Phillip P. Rooney is vice chairman and chief operating officer of Downers Grove, IL-based ServiceMaster Co. He served in the U.S. Marine Corps from 1966-69, including service as a Captain in Vietnam.
Senator John W. Warner (R-VA), a member of the Armed Services Committee, served as Under Secretary of the Navy from 1969 to 1972, and as Secretary of the Navy from 1972 to 1974.
Ronald J. “Zap” Zlatoper is co-chairman of Malvern, PA-based Sanchez Computer Associates. He served more than 30 years with the U.S. Navy, with his last assignment as the Commander-in-Chief of the U.S. Pacific Fleet.
VIETNAM VET CEOs REFLECT
- Phillip P. Rooney (ServiceMaster): If we’re going to have national leadership and we’re going to have vested ownership in this country, I think we’re going to have to have some method to get everybody to buy in, and ownership is a big discussion today. I think national service is certainly something that addresses the moral aspect of it. Also, recruiting is key to how the military is going to survive in the future, and so is the idea of volunteerism within the military. I was in for three years, and it changed my life dramatically and certainly can change other peoples’ lives.
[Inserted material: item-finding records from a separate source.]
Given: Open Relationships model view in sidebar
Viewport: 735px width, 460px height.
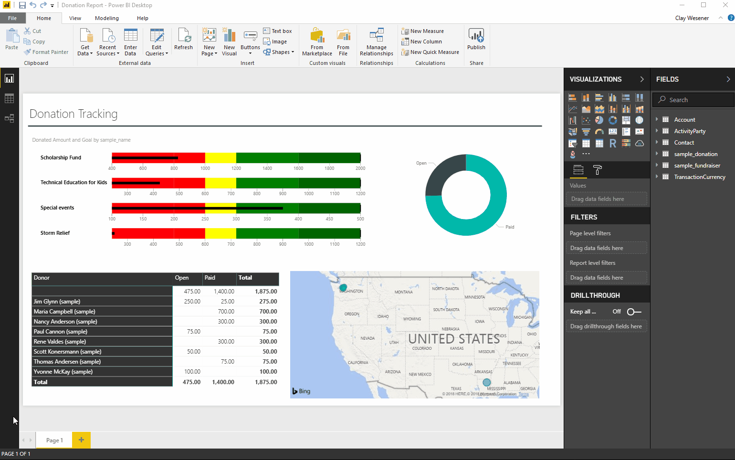Looking at the screenshot, I should 9,118.
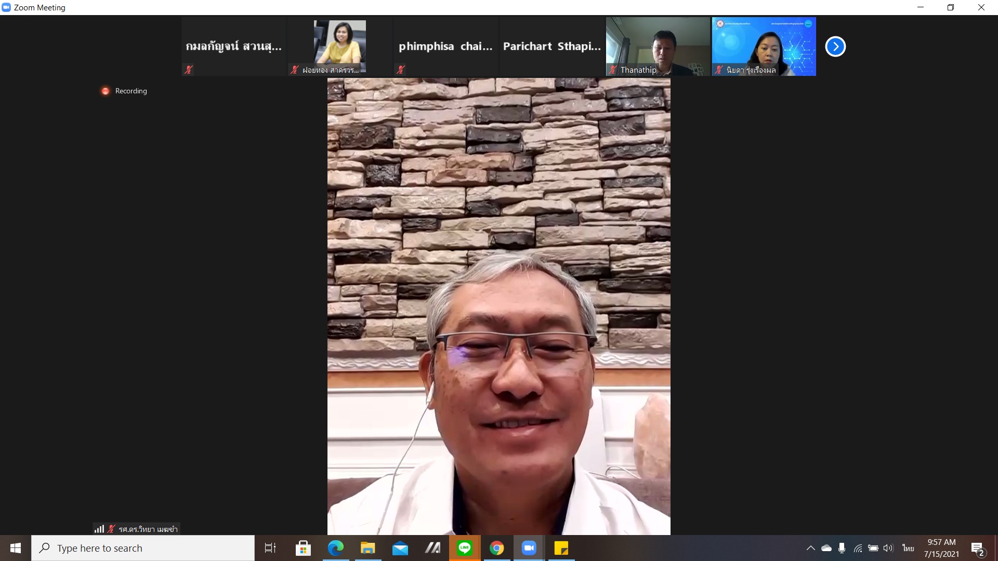Open LINE app in taskbar

tap(465, 548)
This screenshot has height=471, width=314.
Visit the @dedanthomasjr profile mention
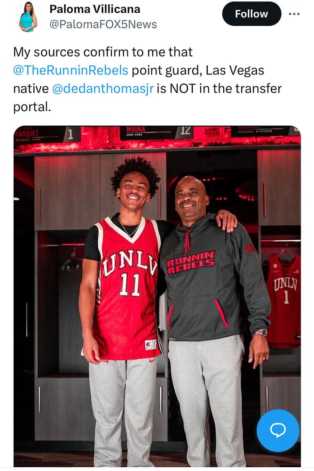coord(103,89)
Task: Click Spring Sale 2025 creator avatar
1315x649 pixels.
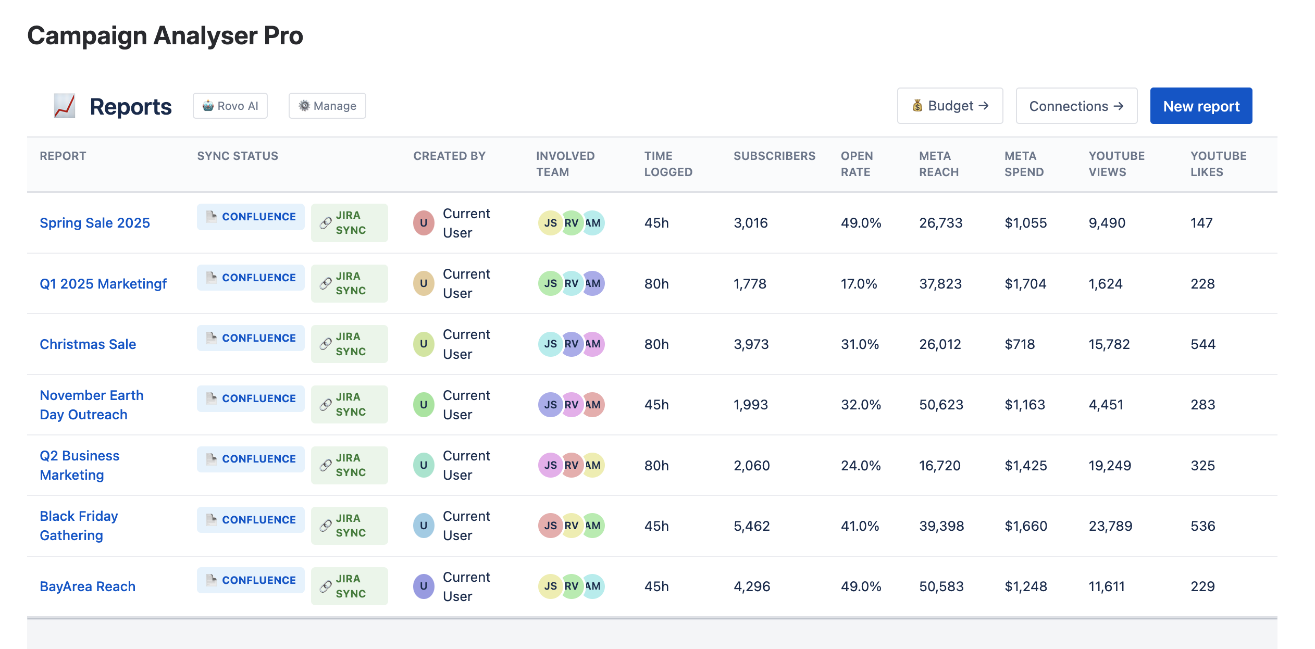Action: [424, 223]
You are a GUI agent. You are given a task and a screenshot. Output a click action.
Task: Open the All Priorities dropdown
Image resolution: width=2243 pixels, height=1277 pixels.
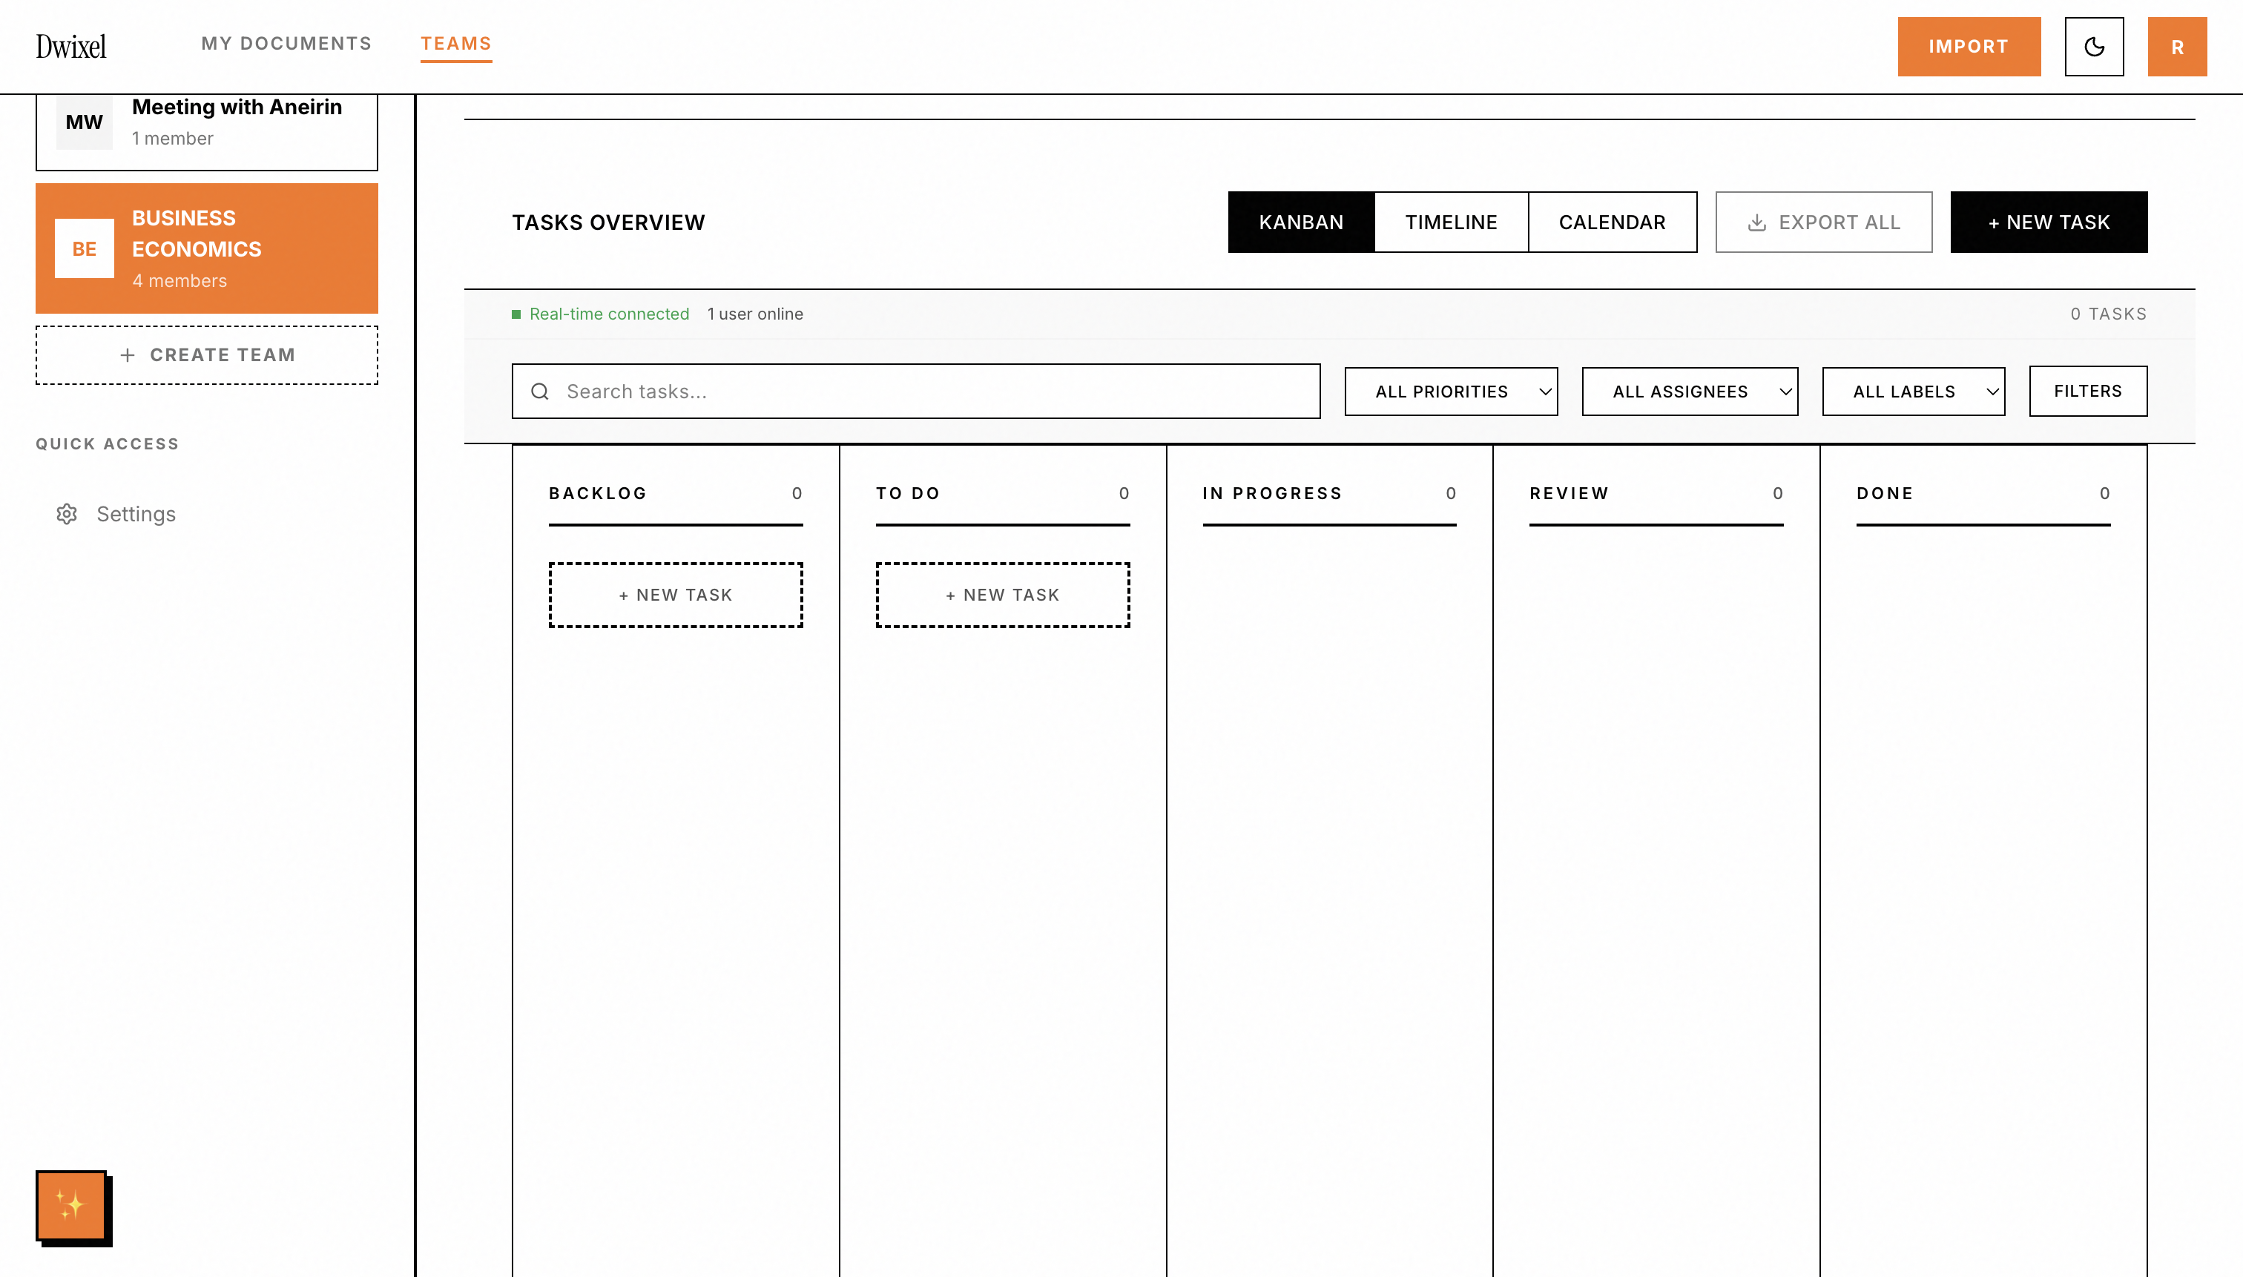click(1450, 391)
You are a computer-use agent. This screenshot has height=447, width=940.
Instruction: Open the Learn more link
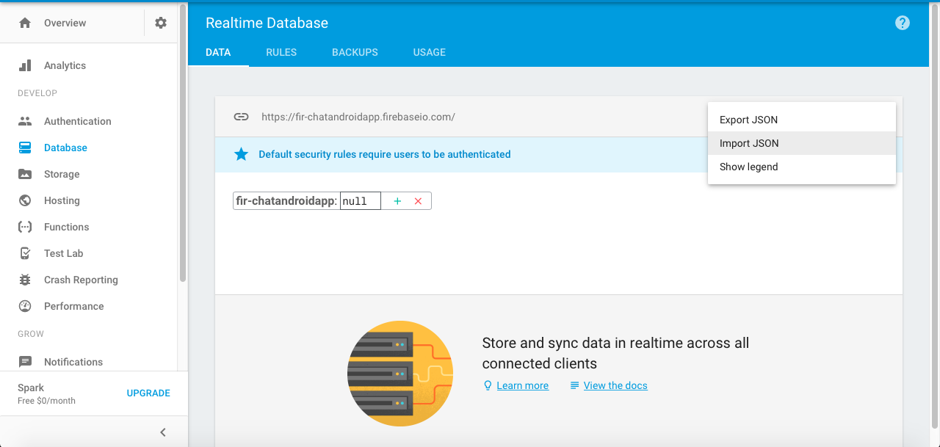tap(522, 385)
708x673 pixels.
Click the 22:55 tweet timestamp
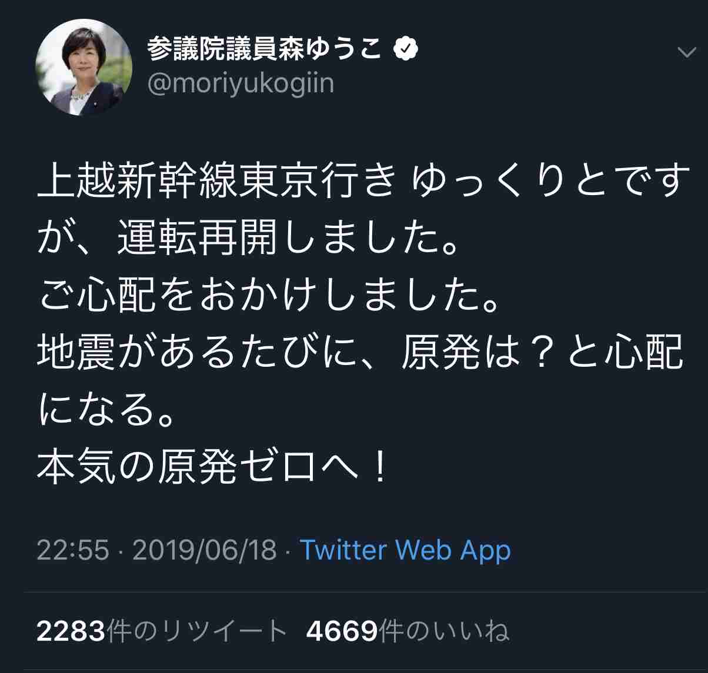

- Marshall N. Carter (State Street Bank and Trust): We increasingly are being asked to fund programs in the inner city. We, like a lot of corporations, put one and a half percent of our profits into our foundation. But increasingly now, that foundation is directed away from fine arts, cultural items like the Boston Symphony and the Museum of Fine Arts, and into programs in the high schools and students. The focus is on youth and what we can do for the youth so they grow up to be a meaningful part of society.
- Richard B. Lieb (SEI Investments): We have a real aggressive program of recruiting junior officers who are getting out of the service. I think it’s incumbent upon us, and myself in particular-I spent four years in the Marines and a tour in Vietnam as a platoon commander-to really send a message about the value, about how critical it is, what it does to a person’s character, how valuable it makes them as a citizen, how valuable it makes them as a businessperson. I don’t think that’s clearly understood. I don’t think that’s articulated anymore. I think once upon a time that was perceived as a real advantage in terms of going into business, as helping you develop as a leader. With what’s going on with the Internet and the companies I think that’s getting a little obscured and we’ve got to go back to that and make it a real emphasis. So it’s a plus and a minus in terms of what it does for retention. On the other hand it’s critical and really crucial that we send a strong message to the country that that is an important factor in getting business leaders.